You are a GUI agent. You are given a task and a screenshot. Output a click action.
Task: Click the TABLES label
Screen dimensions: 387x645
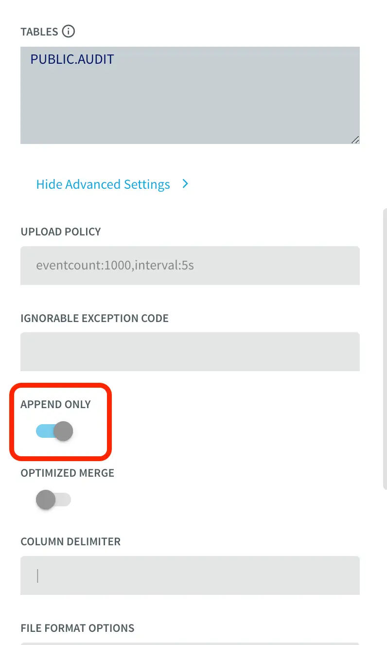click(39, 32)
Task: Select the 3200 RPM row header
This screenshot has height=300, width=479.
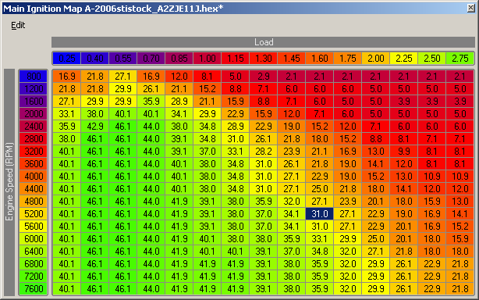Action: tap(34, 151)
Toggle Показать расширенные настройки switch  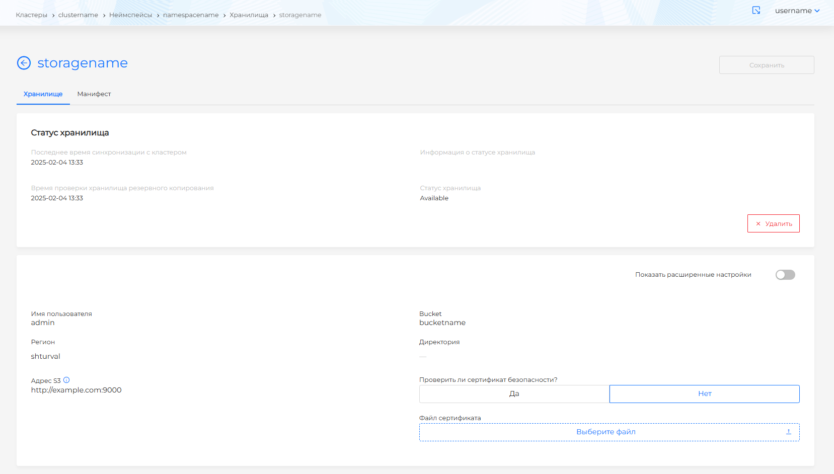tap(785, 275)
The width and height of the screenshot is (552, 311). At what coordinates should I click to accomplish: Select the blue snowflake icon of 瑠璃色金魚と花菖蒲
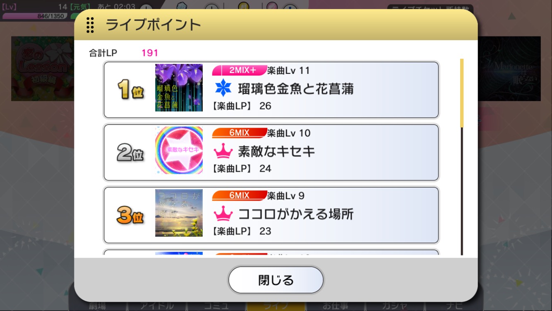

...

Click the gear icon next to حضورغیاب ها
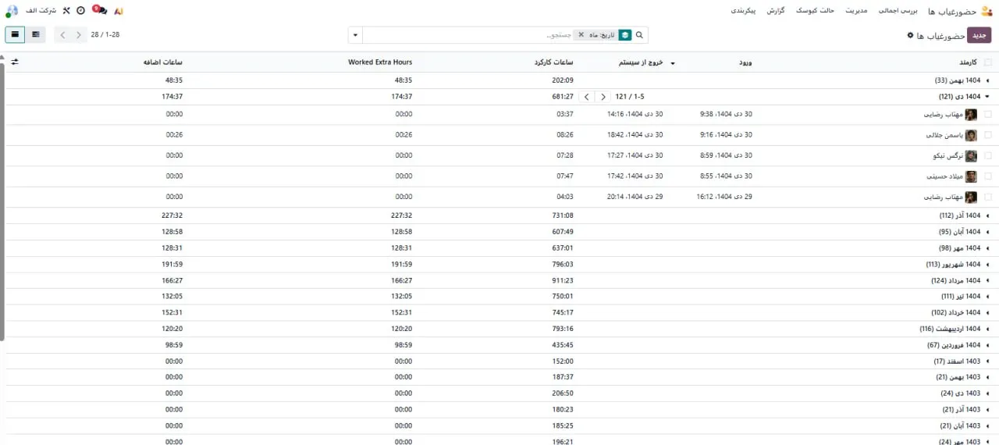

---

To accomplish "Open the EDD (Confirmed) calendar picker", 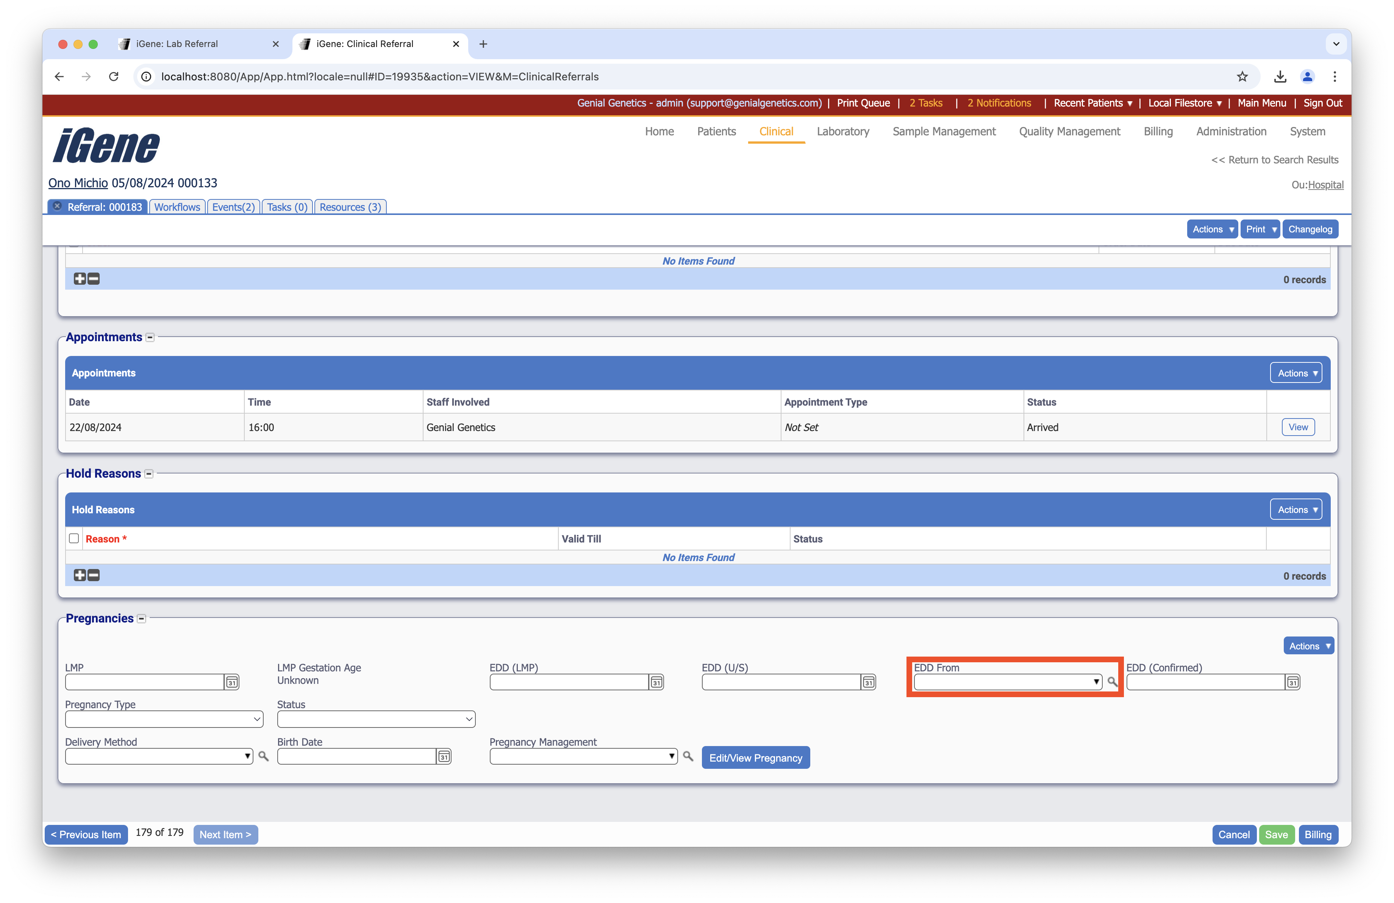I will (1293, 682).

Given task
Return the rows exactly, beginning at the line that contains "You are a GUI" and stopping after the line that contains "Action: tap(34, 151)". Leave the pictures out of your answer.

Reply to the task
You are a GUI agent. You are given a task and a screenshot. Output a click action.
Task: Click the TABLES label
Screen dimensions: 387x645
click(39, 32)
Task: Select the 3200 RPM row header
This screenshot has height=300, width=479.
Action: tap(34, 151)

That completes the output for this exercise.